PROMPT 1:
Reproduce the dispensary article's text between "Meeting on Aug." and "support the ban.", inclusive.
PROMPT 2:
In the dispensary article, which council member voted to support the ban?

Disbanding dispensaries

Aug 232011
Authors: Justin Rampy

Fort Collins City Council decided last week to leave the controversial decision of closing medical marijuana dispensaries up to citizens after a local activist group petitioned for a city-wide dispensary ban.

Meeting on Aug. 16, council members voted six to one in favor of not banning dispensaries upon their own volition. Wade Troxell was the single council member who voted to support the ban.

“I circulated petitions myself and was in full support of the ban,” Troxell said. “My wife Jean was involved with the citizen group, but my status as a councilmember doesn’t prevent her from fully participating as a citizen of Fort Collins.”

Because the motion to ban was struck down, the citizen’s initiative will be placed on the November special election ballot, an action that was contested by Rich Lipuma, a lawyer for Lipuma Law Associates in Fort Collins.

He contended that the Council was not authorized to place the initiative on a special election, instead that they would have to wait until the next regular election in April. He quoted several passages from the Council’s own bylaws, stating that their certification was invalid for a special election.

“A mistake in the certification process does not invalidate a citizen petition,” Troxell said.
Lipuma said his clients might seek to file an injunction against the council for their alleged procedural mistake.

Behind Lipuma, dozens of people lined up for citizen participation. Impassioned accounts followed on both sides of the issue.

George Bryan, 86, discussed his battle with severe back pain for over 29 years. He had tried every surgery and medication doctors would give him when, in 2010, a doctor prescribed him medical marijuana and he tried it for the first time in his life.

“It is the only relief I get,” Bryan said.

Larimer County Sheriff Justin Smith came to the meeting to praise “compassionate Colorado citizens” for passing Amendment 20, and said from 2000 to 2009 the model for medical marijuana (caregiver-patient relationship) had no significant effect on law enforcement.

INFORMATION PROVIDED:
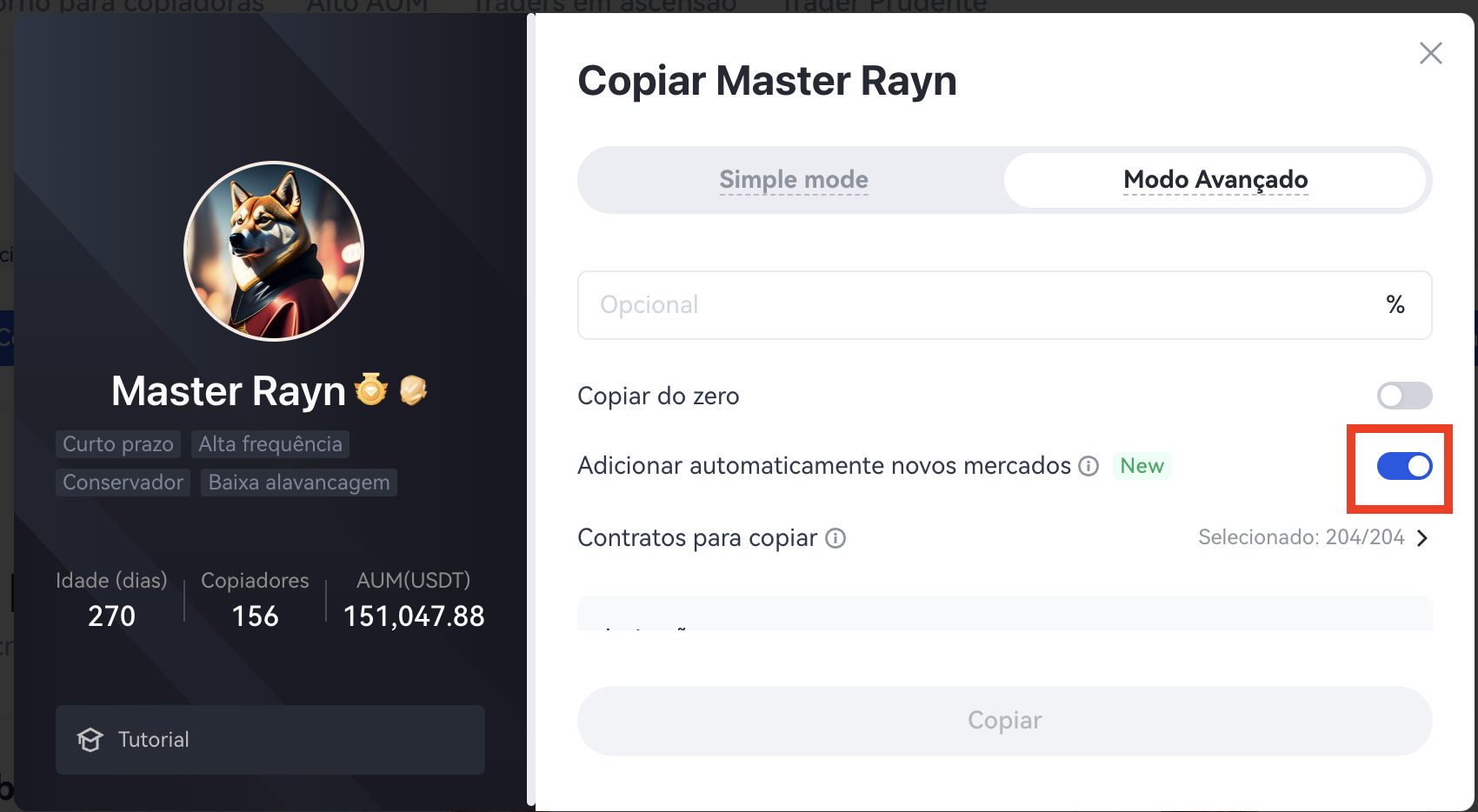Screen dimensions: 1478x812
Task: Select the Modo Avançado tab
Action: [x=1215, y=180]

...

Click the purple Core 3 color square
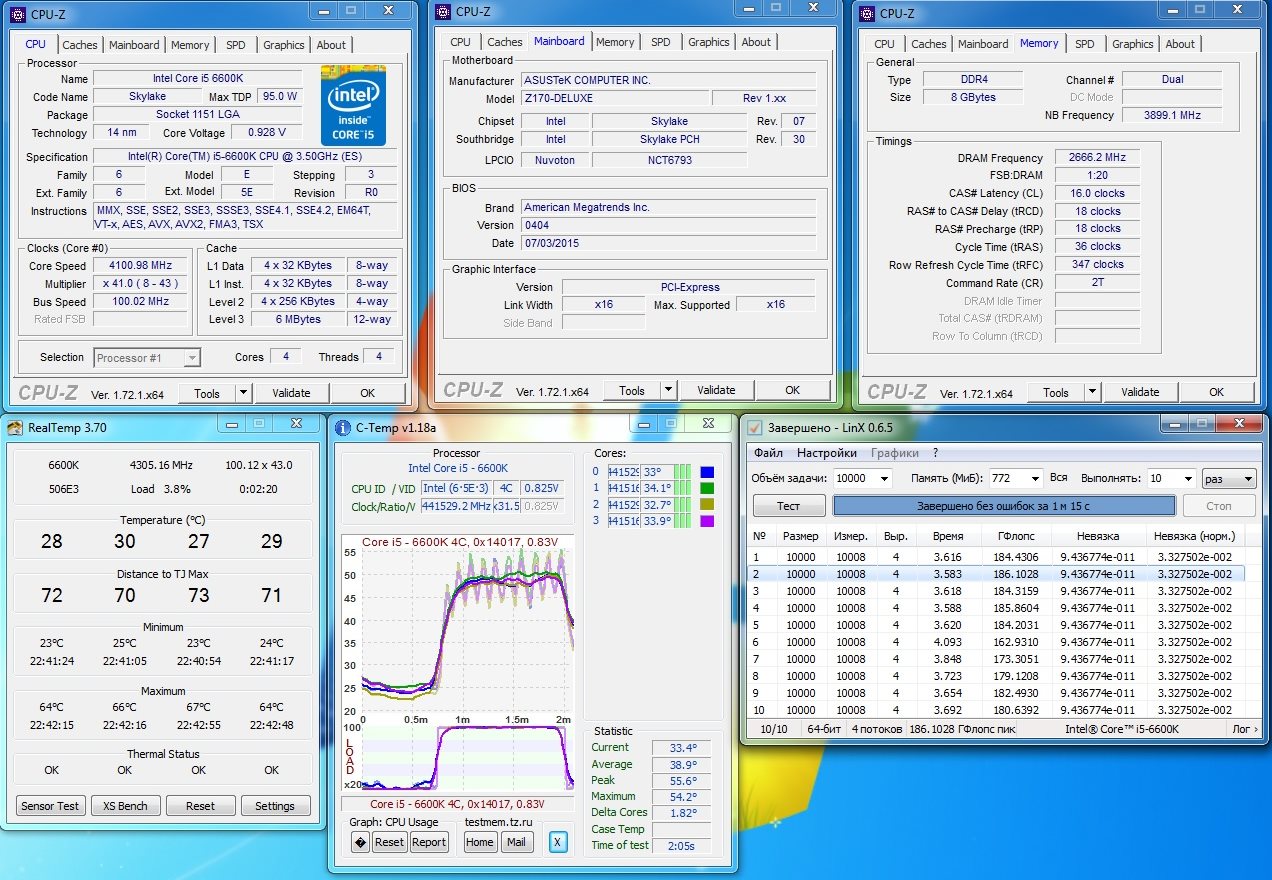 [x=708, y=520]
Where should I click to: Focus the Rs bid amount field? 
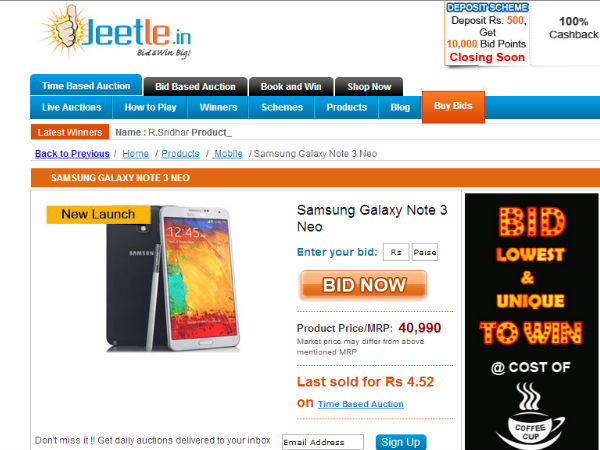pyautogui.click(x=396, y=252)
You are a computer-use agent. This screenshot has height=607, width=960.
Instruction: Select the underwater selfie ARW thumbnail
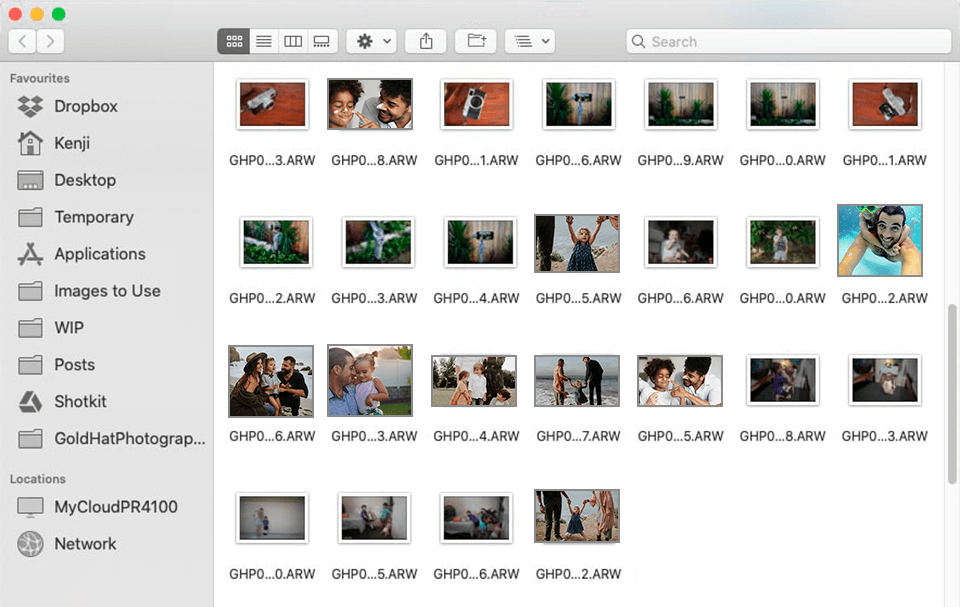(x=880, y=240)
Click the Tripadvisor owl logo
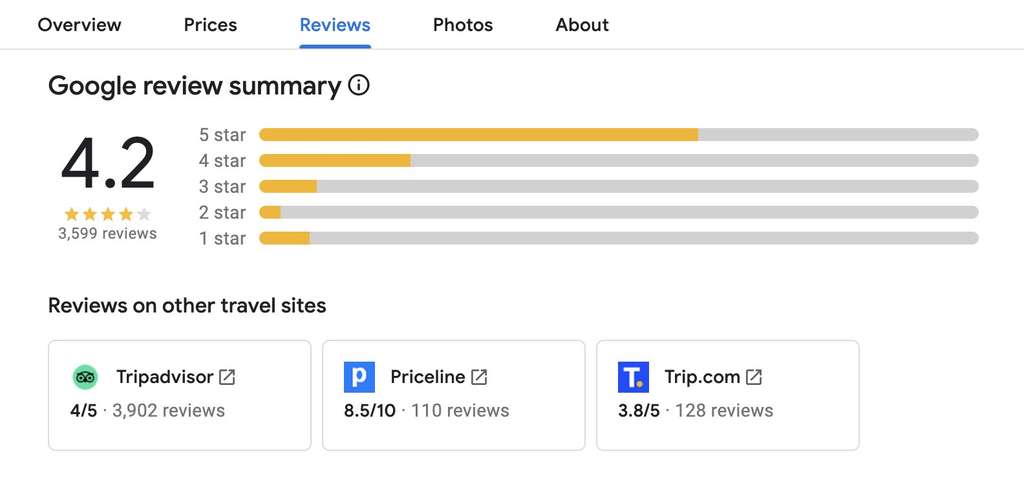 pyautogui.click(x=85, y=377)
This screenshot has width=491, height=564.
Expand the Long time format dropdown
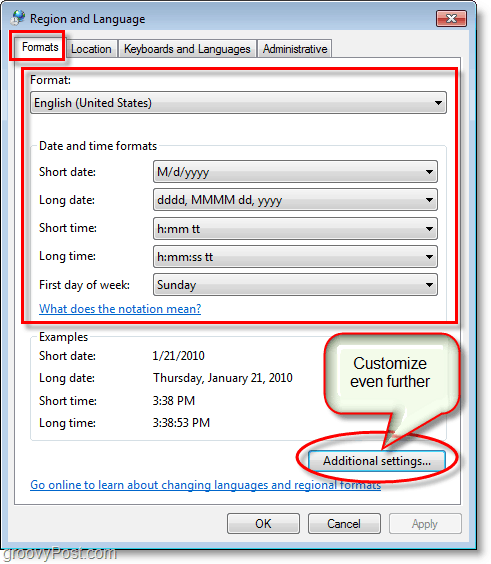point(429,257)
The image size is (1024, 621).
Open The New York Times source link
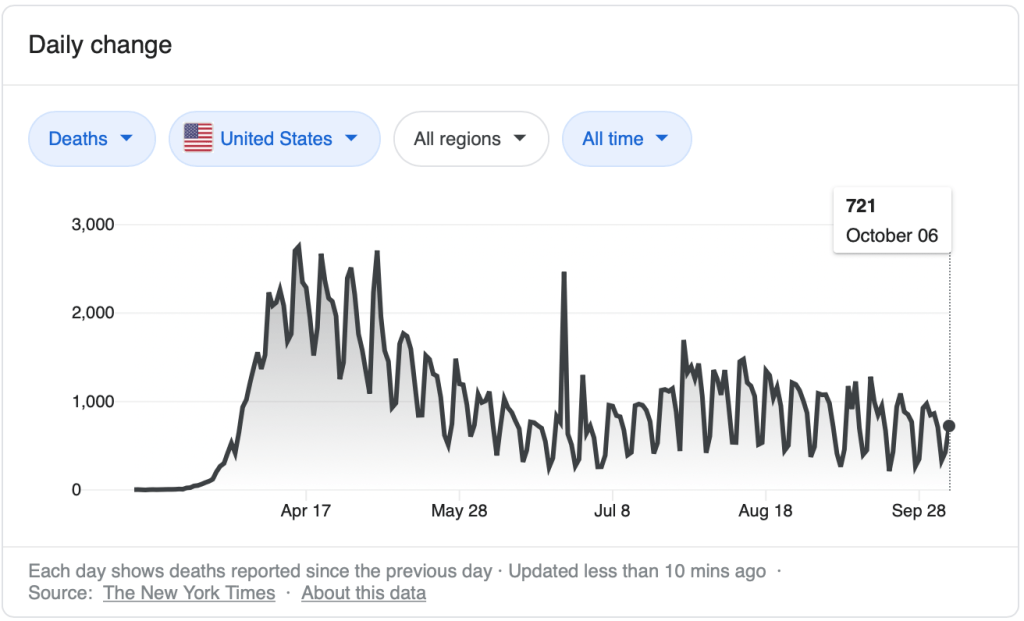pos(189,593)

REPLY 1:
Meeting on Aug. 16, council members voted six to one in favor of not banning dispensaries upon their own volition. Wade Troxell was the single council member who voted to support the ban.

REPLY 2:
Wade Troxell